Saturday, October 17, 2015

The Persistence Of Life




The Green Desert

I wake up with a throbbing head, looking up where stars would have been on a normal night. Except this was not a normal night. Except this is no night, nor is it normal. I knew he would be up there, like every day of my past in this place. This place...

I know you are burning with questions. Who am I? Where is this mysterious place? And who is it that I look up to, literally and metaphorically every day? I wish I could answer all these questions. You see, I seek the answers to precisely the same questions. I do not know who I am. I do not know how I came to be in this desert land of green grass. Everywhere I look, I see nothing but blades of grass growing with perfect harmony. Once in a while, a breeze graces this land of nothingness, and the blades wave in maddening unison.

Oh yes, I said I can’t answer them all. Here’s one I can.

He watches over me every day, as fiercely as an archer guarding his castle. His blood red body gives way to orange wings that move effervescently in the sky, keeping him afloat with a strange ease. He looks at me with those deep, sad eyes and some unknown force beckons me to follow him, as he starts forward every day. As day turns to dusk, and dusk to night, he perches himself on small rock and closes his eyes. I follow his lead, and catch some sleep.
So that is my routine, and that would be my routine for the foreseeable future. A man stuck in a grassy savannah, following an orange bird to nothingness.
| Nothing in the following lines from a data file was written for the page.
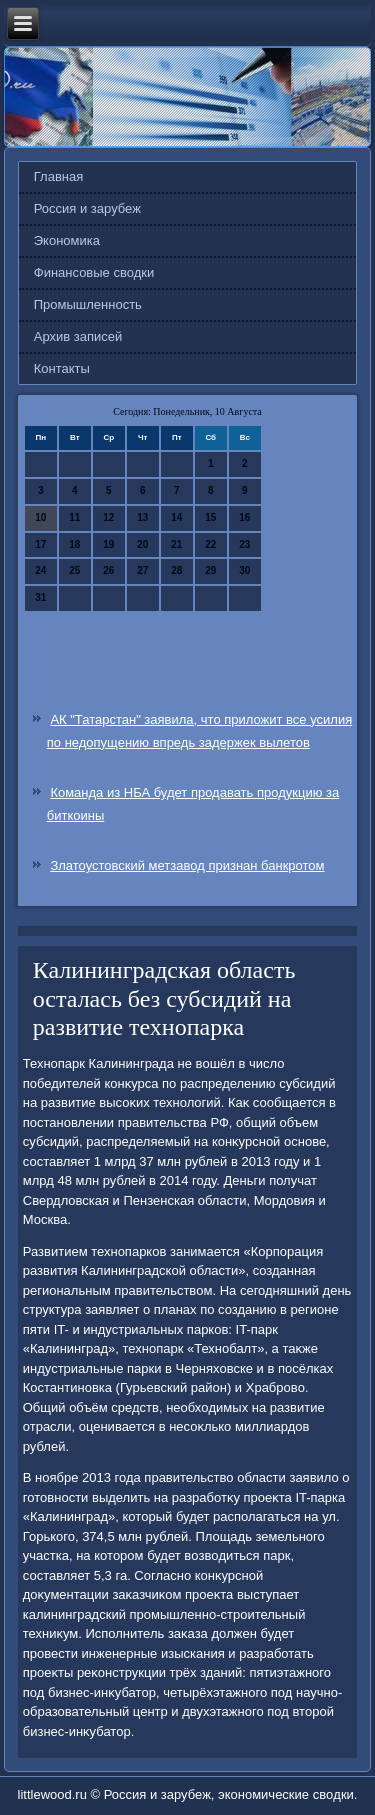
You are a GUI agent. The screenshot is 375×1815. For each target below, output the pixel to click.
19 (108, 544)
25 (74, 570)
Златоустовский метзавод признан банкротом (187, 865)
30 (244, 570)
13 (142, 517)
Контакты (62, 368)
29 (210, 570)
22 (210, 544)
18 (74, 544)
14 (176, 517)
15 (210, 517)
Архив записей (78, 336)
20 (142, 544)
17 (40, 544)
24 (40, 570)
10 (40, 517)
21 (176, 544)
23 (244, 544)
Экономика (67, 240)
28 (176, 570)
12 (108, 517)
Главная (58, 176)
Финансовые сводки (94, 272)
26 (108, 570)
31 (40, 597)
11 (74, 517)
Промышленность (88, 304)
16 (244, 517)
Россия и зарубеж (87, 208)
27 (142, 570)
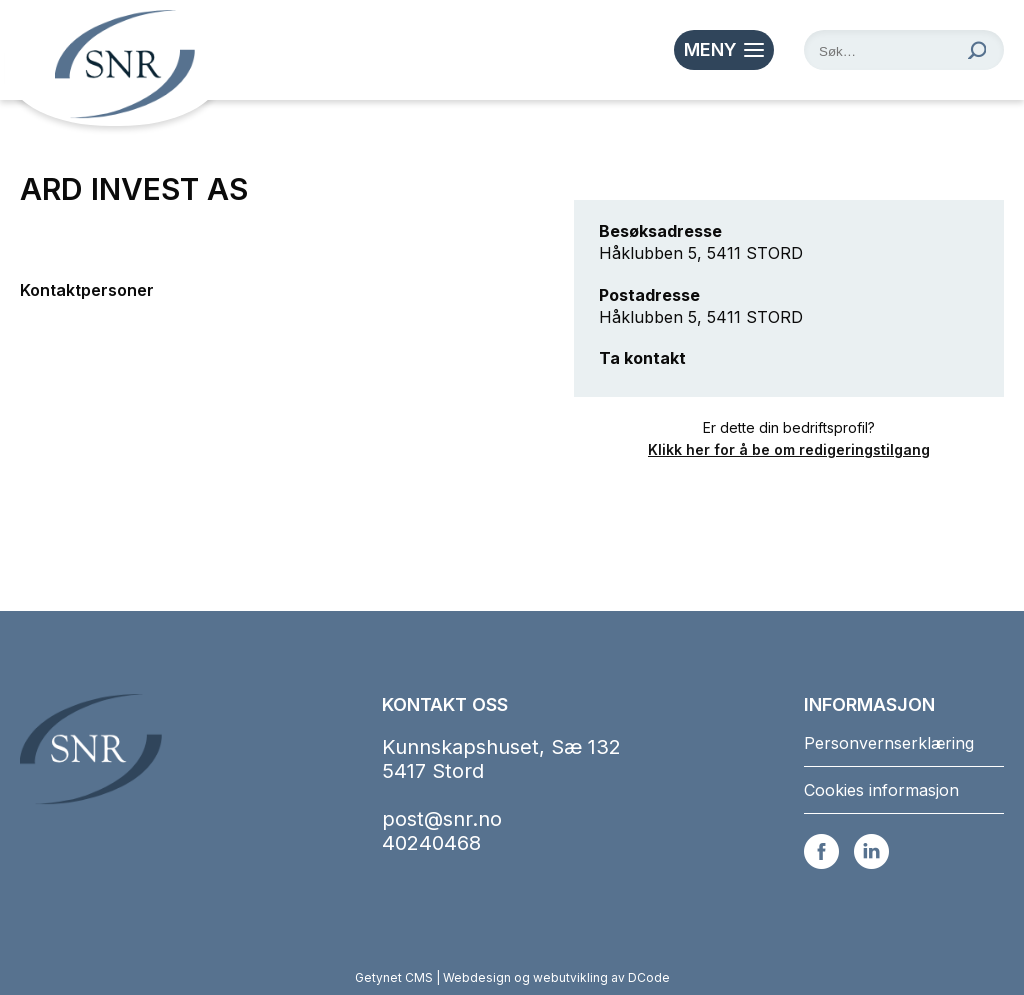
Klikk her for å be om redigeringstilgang (789, 449)
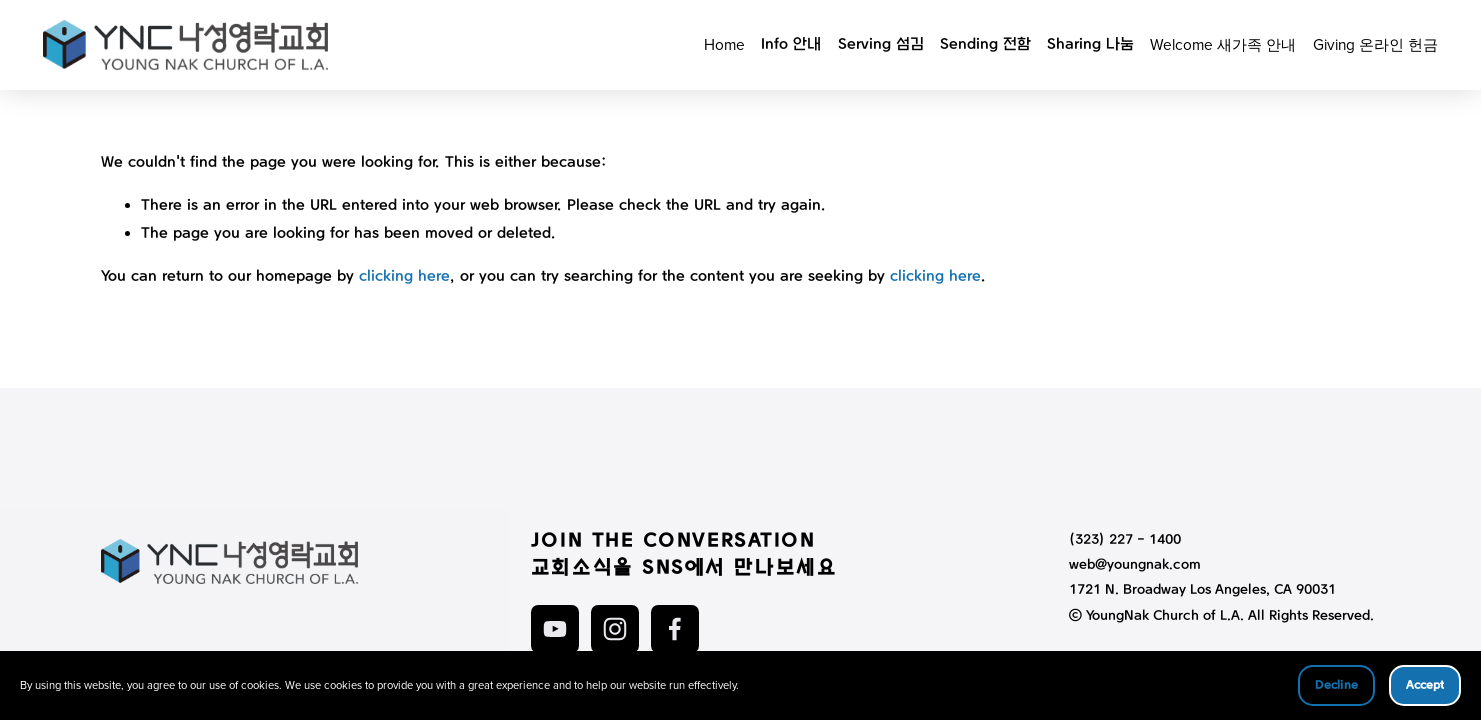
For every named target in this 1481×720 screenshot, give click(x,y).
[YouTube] (555, 629)
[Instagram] (615, 629)
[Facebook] (675, 629)
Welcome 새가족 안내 (1222, 45)
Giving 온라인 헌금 (1374, 45)
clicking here (404, 277)
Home (723, 45)
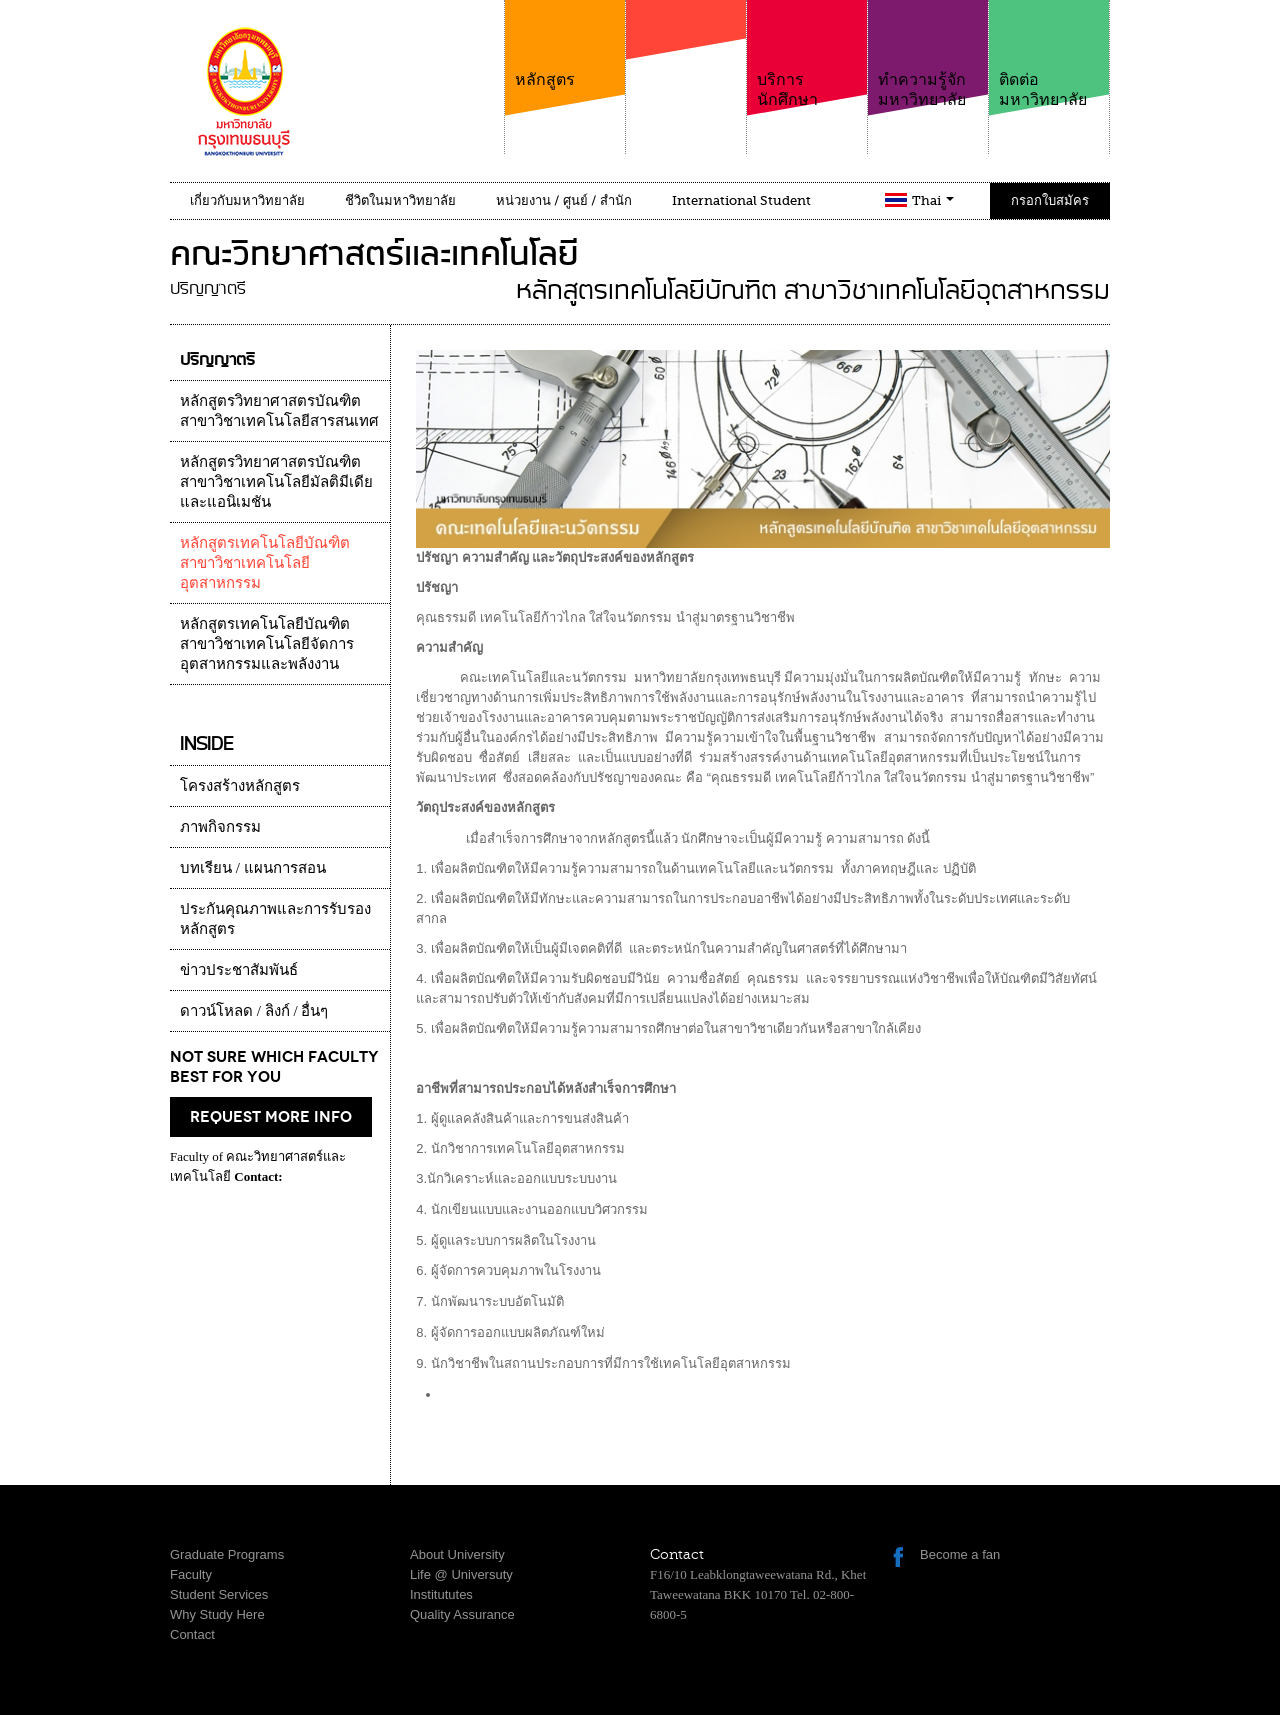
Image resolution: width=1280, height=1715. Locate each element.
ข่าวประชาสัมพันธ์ (239, 970)
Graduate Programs (227, 1554)
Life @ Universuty (461, 1574)
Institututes (441, 1594)
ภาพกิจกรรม (220, 827)
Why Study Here (217, 1614)
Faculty (191, 1574)
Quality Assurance (462, 1614)
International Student (741, 200)
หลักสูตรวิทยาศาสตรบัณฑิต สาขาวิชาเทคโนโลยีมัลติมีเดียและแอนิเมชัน (276, 482)
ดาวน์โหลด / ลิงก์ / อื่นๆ (254, 1011)
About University (457, 1554)
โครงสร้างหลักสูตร (240, 786)
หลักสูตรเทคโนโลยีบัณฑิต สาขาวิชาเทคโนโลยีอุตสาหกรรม (265, 563)
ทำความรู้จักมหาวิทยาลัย (928, 54)
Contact (192, 1634)
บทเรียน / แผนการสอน (253, 868)
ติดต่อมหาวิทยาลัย (1049, 54)
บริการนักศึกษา (807, 54)
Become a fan (960, 1554)
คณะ (686, 69)
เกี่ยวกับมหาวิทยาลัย (247, 200)
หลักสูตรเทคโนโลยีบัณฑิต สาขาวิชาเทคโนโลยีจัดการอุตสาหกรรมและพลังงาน (267, 644)
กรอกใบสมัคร (1050, 200)
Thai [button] (933, 200)
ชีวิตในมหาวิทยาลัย (400, 200)
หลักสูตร (565, 44)
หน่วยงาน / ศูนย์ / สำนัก (564, 200)
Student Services (219, 1594)
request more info (271, 1117)
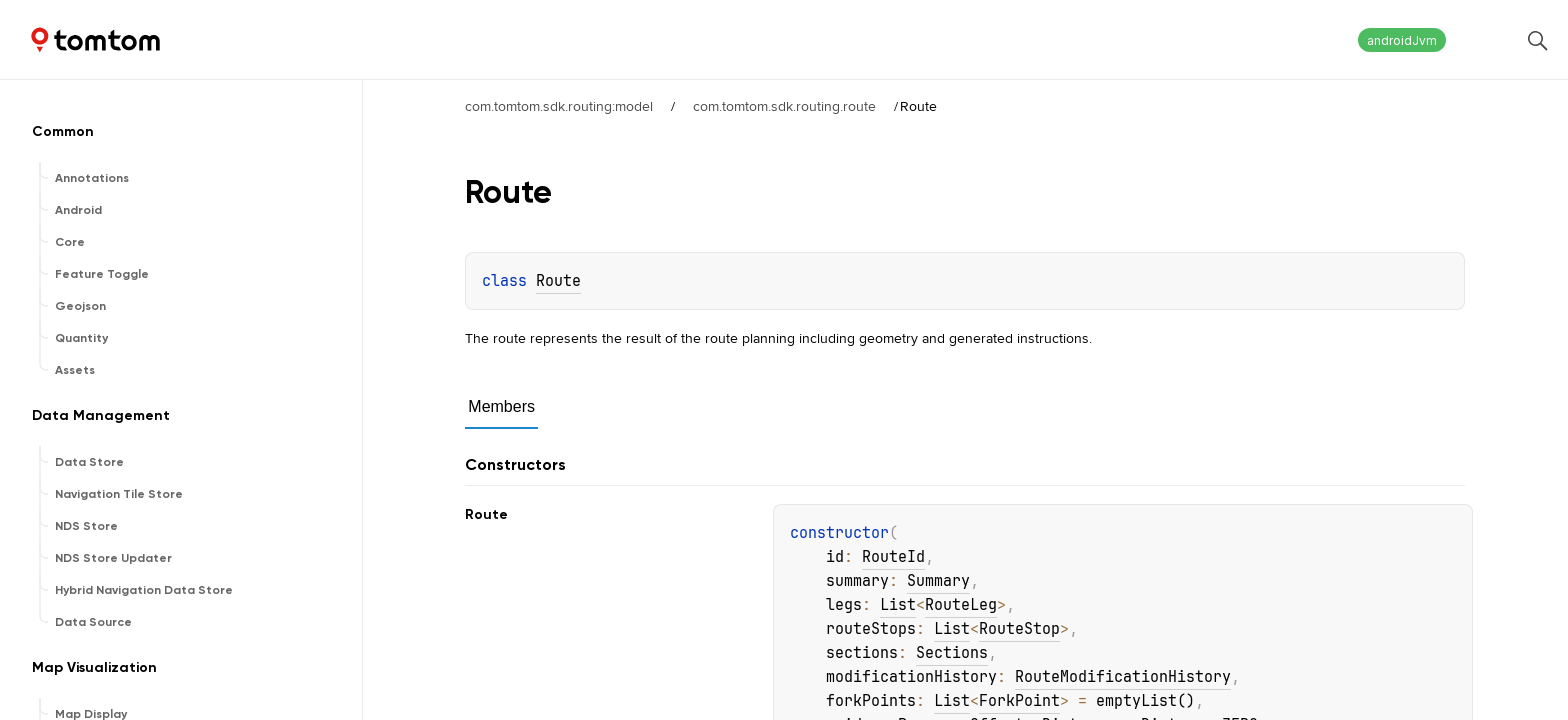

Except, today is different.

As I walk, and as he flies, I notice that the landscape is changing. It was just a single blade of grass at first. A blade of grass, longer than the others. With a drop of blood on it. Soon there are more blades of these abhorrent grass, covered in blood, some with shattered glass. My eyes swim, my head throbs again. I sink to my knees and stare at the orange bird. The bird is less of a bird, and more of a boy. A boy with an orange shirt. The boy with the orange shirt. He no longer flies, but gingerly walks to the horizon. And in the distance, I see a clock. The boy is almost below it now, and I look at the clock. It is ticking, but the hands are gaining pace. Soon, they are furiously rotating away, and I sense my time come to a dwindling end.


The Ending of the Clock

The on-duty nurse was cleaning the room for intensive care when she noticed his vital signs. For a few moments, everything shot to normal to give her a pinprick of hope, only to have it erased in the next moment. Soon every reading, every machine in the room said he was lost to this world, beyond this life.

Orange Bird

The mother cried herself to sleep for one more night. Like every day, her dream was of her little boy. His orange shirt and his effervescent smile, as he left the door of their home to bring her groceries. His orange shirt, daubed in crimson and carmine, when they brought her his body. It came as little comfort to her today to know the man who drove the car that took his life was rid of his misery today after a month in coma, shifting from his life in the limbo to his afterlife.